• + 1 comment

    Hi Virsalus.


    Hummm... Forget my timings since I've compiled the code without optimizations. My bad! :-(


    After having recompiled with -O3 and ran on my computer, my algorithm took 0.003s and my implementation of Floyd's algorithm (based on dbrenton23's) took 0.459s. Of course the timings vary (even for different runs on the same machine) but this gives an idea of orders of magnitude.


    Now, please, allow me to comment on your implementation.


    1) Firstly it allocates memory and compute the whole sequence a[0], ..., a[N-1]. This imposes a complexity of (at least) O(N) in space and time. If you don't do this and, following [1], compute the values on the fly then the implementation gets complexity of O(1) in space and O(lam + mu) in time (where lam and mu are as in [1]).


    2) To avoid an out-of-bound access to a, you've introduced the stopping criterion (2*i)+1 > N-1 in which case your algorithm outputs N. This is a bug as the test case "5 1 2048 0" shows. Indeed, in this case the sequence, modulo 2^31, is 1, 2048, 4194304, 0, 0. Hence, there are 4 distinct elements but when i == 2, we have (2*i)+1 == 5 > 4 == N-1. At this point your implementation stops and outputs 5 (not 4). Notice that the first loop of Floyd's algorithm looks for a cycle but not necessarilly the first one. This means that the algorithm might need to go far beyond N to find this cycle and your implementation is wrongly preventing it from doing so. (AFAIK the standard problem of cycle-finding is not bound by any value of N, it's Hackerrank's problem that introduced that twist.) One way to fix this is, again, computing the values on the fly, allowing the algorithm to go as far as it needs to.

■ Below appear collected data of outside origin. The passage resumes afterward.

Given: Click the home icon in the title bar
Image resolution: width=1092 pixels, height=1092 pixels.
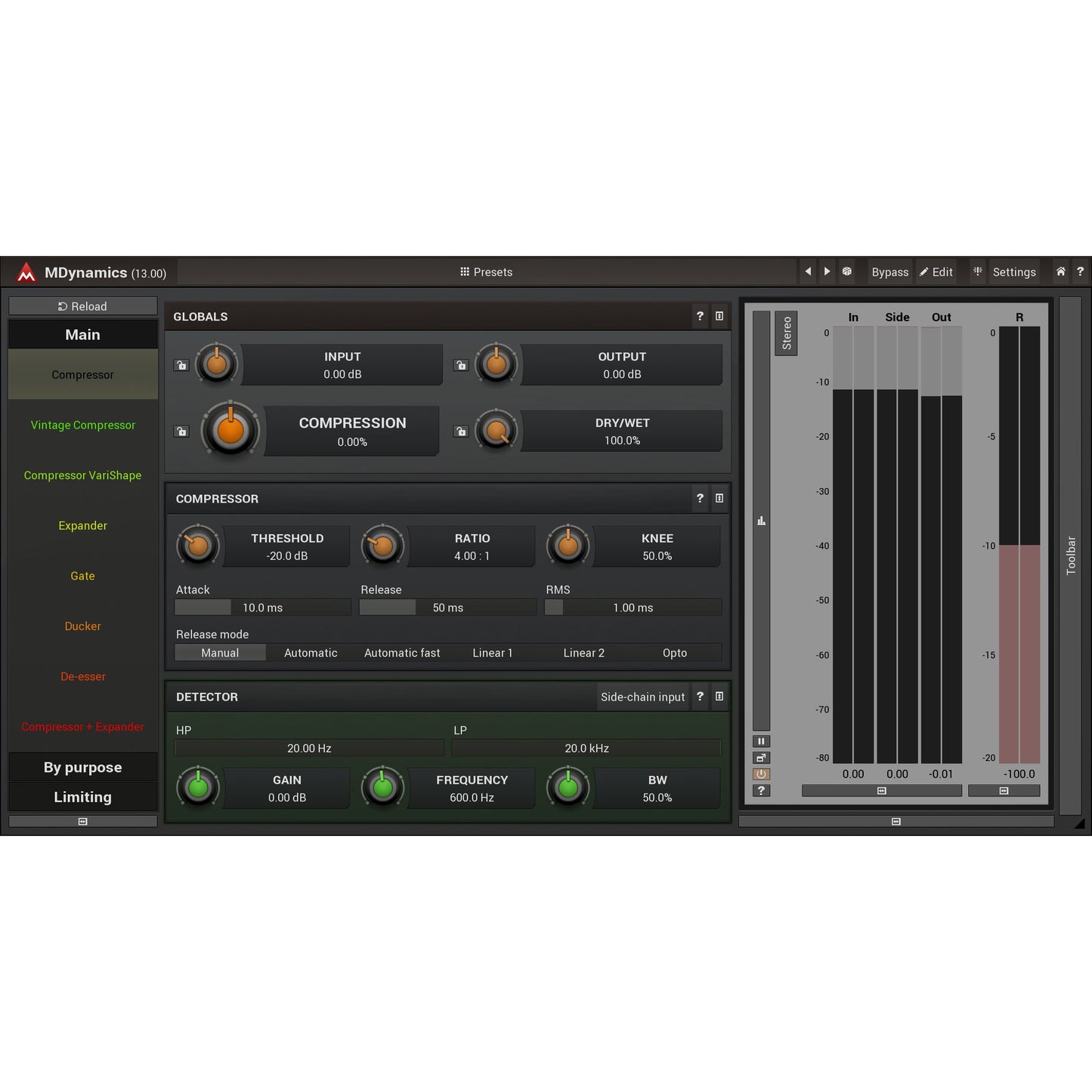Looking at the screenshot, I should point(1060,271).
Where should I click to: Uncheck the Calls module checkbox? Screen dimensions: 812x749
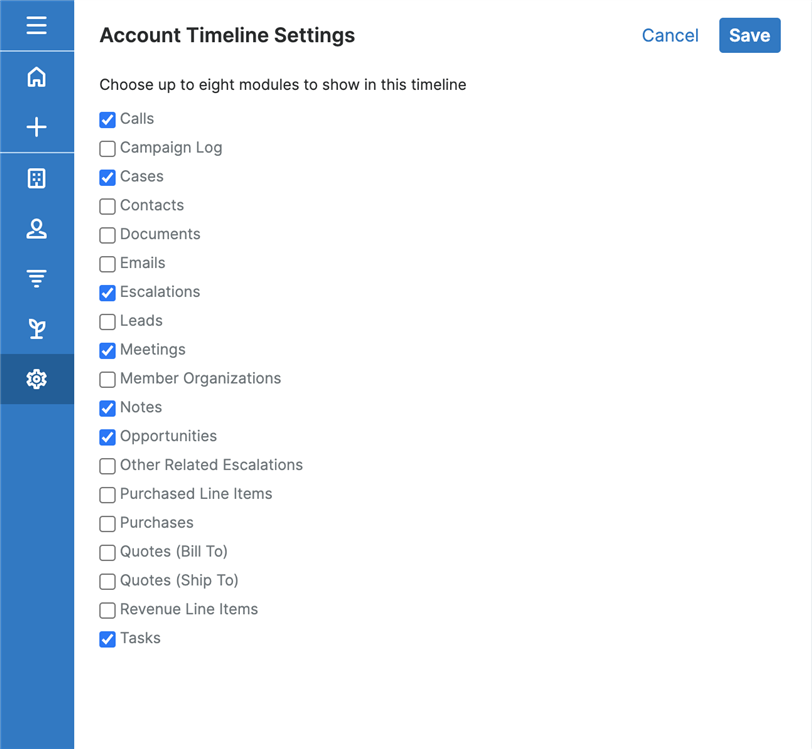tap(108, 120)
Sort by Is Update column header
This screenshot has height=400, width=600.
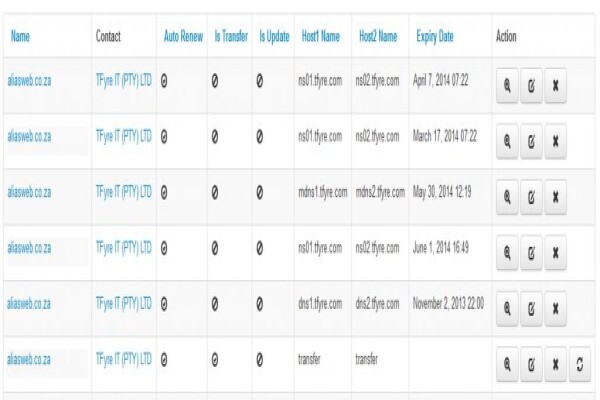coord(274,36)
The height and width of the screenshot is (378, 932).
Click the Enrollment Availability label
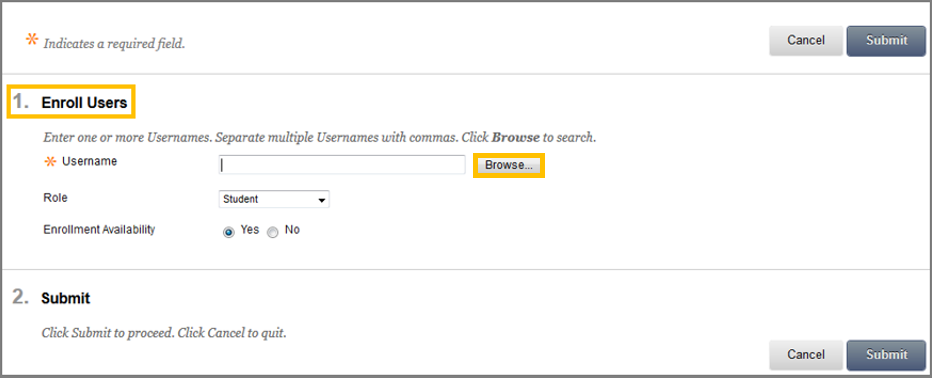[99, 230]
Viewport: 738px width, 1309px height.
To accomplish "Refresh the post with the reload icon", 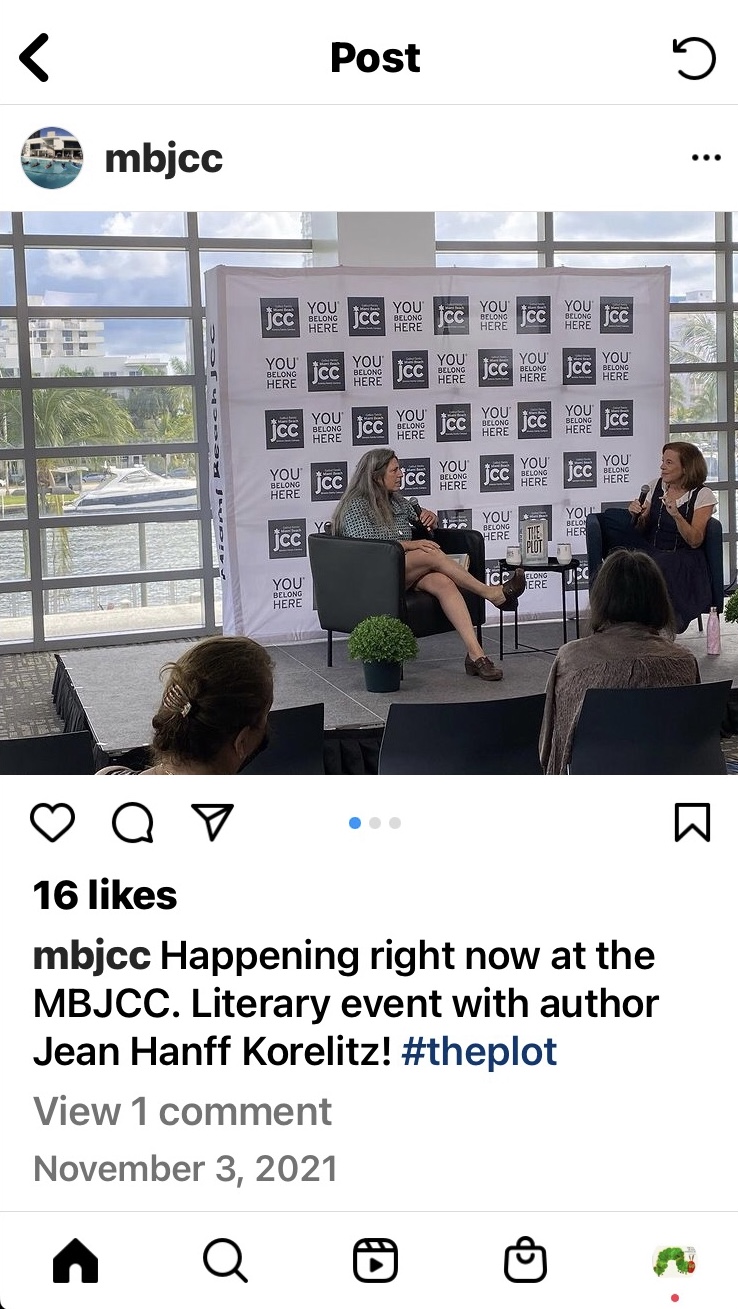I will (694, 58).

    Look at dbrenton23's implementation. He has managed to adapt the original Floyd's algorithm (with no bounds) to the Hackerrank's problem (bounded by N).


    Going back to my algorithm: it has O(1) in space and time. To be very precise, the algorithm has just one loop that is executed no more that min(lg N, 60) times. Since N < 10^8, we have lg N < lg (10^8) < 27. Hence, the loop is executed no more than 27 times. At this point, one can argue that the algorithm is O(lg N) in time but because of the min with 60 it means that even if N was infinity (or, in other words, if there were no bound) the loop would be executed at most 60 times. This guarantees O(1) time complexity.


    A natural question is where does the number 60 comes from. As I said in my original post the math is a bit lengthy to be done here but I can tell that it comes from 60 = 2 * (31 - 1) where the number 31 is used because we are interested in integers modulo 2^31.


    My implementation is available at [2].


    Thanks.


    [1] https://en.wikipedia.org/wiki/Cycle_detection#Tortoise_and_hare

    [2] http://ideone.com/gFQgqT